Check every line below for the string "Management", and copy the lines that contain it.

─── Extracted material ───

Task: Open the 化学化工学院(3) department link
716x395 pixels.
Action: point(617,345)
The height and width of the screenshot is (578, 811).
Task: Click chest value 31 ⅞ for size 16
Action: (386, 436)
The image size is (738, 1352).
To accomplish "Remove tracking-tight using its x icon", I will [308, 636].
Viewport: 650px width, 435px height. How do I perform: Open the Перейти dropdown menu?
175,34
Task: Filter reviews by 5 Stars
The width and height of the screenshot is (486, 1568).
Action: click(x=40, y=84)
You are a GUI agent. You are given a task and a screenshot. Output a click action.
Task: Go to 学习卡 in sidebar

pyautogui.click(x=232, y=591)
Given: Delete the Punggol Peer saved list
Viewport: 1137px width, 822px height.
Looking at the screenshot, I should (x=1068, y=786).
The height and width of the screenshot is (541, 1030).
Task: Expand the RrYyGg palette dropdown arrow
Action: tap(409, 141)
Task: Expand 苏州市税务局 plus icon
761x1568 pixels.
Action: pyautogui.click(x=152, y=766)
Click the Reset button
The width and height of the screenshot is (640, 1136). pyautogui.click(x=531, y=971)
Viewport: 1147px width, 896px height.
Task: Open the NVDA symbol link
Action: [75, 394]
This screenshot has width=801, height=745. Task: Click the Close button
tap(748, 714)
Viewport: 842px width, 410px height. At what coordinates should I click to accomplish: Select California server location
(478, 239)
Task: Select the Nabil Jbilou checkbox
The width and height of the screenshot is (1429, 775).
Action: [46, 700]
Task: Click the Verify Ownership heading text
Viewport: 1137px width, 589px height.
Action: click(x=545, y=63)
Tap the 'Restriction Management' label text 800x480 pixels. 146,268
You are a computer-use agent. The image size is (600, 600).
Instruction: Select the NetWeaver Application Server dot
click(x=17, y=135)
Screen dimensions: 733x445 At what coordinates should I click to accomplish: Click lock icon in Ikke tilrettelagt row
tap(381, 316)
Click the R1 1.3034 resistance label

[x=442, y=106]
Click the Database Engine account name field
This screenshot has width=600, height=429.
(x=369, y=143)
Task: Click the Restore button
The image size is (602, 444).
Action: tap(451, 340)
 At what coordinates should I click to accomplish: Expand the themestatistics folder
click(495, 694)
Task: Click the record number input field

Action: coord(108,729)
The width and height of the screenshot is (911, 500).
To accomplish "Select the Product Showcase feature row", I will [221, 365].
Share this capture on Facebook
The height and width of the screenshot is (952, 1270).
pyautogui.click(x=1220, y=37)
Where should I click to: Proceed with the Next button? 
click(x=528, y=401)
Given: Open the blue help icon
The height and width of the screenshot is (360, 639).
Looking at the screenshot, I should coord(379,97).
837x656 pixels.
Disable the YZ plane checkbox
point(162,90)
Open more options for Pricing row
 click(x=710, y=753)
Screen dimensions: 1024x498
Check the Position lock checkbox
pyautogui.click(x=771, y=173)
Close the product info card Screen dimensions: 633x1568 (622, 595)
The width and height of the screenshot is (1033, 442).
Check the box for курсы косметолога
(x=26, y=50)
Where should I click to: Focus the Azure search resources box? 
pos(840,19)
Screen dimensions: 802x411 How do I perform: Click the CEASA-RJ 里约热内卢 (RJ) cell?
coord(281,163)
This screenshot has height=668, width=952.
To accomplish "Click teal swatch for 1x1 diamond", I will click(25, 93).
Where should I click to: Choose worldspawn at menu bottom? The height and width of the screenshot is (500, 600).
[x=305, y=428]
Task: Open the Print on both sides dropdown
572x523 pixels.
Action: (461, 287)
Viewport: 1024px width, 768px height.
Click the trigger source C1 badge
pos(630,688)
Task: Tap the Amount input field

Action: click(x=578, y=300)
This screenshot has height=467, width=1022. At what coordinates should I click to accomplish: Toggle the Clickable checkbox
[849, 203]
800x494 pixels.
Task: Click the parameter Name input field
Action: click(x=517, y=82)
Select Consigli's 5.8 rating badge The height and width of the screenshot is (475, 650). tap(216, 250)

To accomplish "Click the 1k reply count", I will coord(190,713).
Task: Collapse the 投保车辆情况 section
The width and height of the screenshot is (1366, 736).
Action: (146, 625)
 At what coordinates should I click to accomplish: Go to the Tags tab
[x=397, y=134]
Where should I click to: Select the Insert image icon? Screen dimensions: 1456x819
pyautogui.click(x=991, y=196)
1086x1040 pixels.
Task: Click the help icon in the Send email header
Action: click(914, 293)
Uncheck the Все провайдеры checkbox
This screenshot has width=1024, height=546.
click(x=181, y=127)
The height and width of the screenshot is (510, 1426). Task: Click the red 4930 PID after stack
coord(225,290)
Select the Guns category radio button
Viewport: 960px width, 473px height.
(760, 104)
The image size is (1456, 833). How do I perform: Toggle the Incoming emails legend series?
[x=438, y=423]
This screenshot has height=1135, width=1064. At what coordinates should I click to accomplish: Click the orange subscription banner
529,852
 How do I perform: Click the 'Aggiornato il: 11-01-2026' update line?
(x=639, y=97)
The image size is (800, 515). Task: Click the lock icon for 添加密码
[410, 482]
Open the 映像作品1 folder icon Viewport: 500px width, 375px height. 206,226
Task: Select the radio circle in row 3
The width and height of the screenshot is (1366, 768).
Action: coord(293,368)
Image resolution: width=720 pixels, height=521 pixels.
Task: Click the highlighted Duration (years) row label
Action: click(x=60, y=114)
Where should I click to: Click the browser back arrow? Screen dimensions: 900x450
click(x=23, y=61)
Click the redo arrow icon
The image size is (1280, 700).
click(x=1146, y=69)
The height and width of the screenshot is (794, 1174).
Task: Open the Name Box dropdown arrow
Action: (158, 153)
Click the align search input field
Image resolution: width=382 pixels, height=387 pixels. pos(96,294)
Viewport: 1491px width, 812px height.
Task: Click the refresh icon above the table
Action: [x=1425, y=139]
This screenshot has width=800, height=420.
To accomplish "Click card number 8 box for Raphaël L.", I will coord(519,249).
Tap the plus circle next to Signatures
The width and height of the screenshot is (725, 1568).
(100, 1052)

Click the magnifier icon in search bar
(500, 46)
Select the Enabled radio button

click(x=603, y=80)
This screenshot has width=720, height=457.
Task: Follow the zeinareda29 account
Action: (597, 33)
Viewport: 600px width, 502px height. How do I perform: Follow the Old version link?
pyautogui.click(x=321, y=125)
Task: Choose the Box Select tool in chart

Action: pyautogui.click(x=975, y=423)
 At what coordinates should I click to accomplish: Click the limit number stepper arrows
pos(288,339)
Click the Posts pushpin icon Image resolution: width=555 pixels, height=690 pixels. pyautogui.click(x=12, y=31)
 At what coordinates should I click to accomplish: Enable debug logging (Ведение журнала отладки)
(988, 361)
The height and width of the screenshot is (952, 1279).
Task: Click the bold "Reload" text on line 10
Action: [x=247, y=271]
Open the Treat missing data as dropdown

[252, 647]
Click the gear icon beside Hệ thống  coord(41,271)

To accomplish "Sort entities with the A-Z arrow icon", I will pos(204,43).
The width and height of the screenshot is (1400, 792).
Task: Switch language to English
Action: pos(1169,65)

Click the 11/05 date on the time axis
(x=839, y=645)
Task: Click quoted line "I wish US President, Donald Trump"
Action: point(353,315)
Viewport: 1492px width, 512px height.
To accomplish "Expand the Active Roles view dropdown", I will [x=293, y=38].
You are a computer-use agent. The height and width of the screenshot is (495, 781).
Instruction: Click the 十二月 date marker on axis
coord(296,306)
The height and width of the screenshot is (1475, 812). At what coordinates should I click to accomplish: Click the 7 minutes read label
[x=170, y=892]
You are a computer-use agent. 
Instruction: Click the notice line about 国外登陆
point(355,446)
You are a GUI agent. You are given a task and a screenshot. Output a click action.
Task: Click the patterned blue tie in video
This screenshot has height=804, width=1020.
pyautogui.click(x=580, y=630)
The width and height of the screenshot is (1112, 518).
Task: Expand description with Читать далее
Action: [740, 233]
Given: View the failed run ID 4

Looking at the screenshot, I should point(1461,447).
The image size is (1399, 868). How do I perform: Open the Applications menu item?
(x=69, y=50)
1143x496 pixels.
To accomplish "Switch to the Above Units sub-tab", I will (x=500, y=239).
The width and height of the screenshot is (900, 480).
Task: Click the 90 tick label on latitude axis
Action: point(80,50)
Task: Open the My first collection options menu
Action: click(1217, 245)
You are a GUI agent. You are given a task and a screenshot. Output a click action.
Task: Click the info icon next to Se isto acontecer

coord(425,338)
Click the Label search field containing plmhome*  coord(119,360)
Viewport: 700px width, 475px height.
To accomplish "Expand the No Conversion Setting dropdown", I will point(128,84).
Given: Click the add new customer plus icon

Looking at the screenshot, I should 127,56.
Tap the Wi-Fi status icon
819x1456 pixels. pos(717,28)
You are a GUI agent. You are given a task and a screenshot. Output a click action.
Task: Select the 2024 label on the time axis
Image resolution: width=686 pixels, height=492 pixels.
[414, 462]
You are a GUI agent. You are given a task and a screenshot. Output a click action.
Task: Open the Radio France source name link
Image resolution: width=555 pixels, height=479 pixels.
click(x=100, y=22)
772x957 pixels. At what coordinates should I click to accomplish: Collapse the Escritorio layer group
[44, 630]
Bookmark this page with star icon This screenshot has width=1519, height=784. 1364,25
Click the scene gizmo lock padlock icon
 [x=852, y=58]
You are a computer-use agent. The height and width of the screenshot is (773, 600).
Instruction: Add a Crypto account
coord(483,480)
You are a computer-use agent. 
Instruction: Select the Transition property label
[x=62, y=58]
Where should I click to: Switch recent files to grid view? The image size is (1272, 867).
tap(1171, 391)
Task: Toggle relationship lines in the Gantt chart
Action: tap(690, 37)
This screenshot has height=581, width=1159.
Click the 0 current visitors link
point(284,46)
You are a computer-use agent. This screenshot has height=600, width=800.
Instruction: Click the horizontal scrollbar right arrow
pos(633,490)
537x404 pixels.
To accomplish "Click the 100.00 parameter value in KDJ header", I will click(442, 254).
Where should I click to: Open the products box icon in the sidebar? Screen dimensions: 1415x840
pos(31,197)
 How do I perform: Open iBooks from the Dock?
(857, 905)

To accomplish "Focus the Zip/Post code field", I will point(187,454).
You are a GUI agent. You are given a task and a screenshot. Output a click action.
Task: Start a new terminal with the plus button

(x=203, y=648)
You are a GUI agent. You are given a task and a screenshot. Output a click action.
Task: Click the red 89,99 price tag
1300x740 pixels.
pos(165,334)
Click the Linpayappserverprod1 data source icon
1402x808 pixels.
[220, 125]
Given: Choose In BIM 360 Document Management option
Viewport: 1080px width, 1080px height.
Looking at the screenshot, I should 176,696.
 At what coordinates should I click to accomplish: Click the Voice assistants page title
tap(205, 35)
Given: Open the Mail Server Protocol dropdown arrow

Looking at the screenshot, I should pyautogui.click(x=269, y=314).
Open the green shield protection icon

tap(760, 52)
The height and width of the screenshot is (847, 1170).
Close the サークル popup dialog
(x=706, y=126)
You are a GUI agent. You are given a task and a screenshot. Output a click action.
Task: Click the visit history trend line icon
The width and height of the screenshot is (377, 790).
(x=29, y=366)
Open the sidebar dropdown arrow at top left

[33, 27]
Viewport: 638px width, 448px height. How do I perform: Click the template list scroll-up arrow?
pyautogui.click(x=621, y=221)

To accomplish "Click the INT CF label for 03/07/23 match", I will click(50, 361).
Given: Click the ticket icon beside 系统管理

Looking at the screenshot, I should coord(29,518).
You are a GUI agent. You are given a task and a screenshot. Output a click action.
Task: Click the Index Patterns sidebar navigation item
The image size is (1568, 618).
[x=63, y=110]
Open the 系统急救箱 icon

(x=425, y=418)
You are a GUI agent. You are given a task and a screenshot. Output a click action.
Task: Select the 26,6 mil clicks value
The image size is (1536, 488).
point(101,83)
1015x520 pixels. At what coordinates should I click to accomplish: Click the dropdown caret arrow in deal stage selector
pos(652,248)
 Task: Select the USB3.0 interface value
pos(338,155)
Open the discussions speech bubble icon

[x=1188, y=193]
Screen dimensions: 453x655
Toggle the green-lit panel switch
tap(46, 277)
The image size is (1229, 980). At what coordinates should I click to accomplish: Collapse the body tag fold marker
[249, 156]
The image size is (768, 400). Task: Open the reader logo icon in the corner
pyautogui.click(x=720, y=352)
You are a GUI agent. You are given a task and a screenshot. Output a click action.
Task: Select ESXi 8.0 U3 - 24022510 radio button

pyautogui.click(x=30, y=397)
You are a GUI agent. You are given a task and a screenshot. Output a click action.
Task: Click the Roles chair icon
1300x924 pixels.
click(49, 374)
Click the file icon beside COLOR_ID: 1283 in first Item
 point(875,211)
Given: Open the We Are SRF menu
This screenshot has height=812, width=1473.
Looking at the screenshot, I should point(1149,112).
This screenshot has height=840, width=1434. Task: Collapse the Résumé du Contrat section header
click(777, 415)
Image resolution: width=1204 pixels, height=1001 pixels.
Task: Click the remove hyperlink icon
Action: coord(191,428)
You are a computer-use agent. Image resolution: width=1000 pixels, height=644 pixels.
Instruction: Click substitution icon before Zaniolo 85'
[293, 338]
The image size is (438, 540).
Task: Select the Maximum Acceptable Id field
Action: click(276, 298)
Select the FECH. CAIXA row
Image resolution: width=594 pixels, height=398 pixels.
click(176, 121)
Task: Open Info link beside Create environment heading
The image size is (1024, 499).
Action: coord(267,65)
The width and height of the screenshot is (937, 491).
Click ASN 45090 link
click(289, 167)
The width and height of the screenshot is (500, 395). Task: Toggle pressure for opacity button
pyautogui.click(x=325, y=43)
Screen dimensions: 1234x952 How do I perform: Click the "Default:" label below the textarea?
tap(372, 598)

───

→ Exercise solution:
Tap the 'Restriction Management' label text 800x480 pixels. 146,268
Given: Choose In BIM 360 Document Management option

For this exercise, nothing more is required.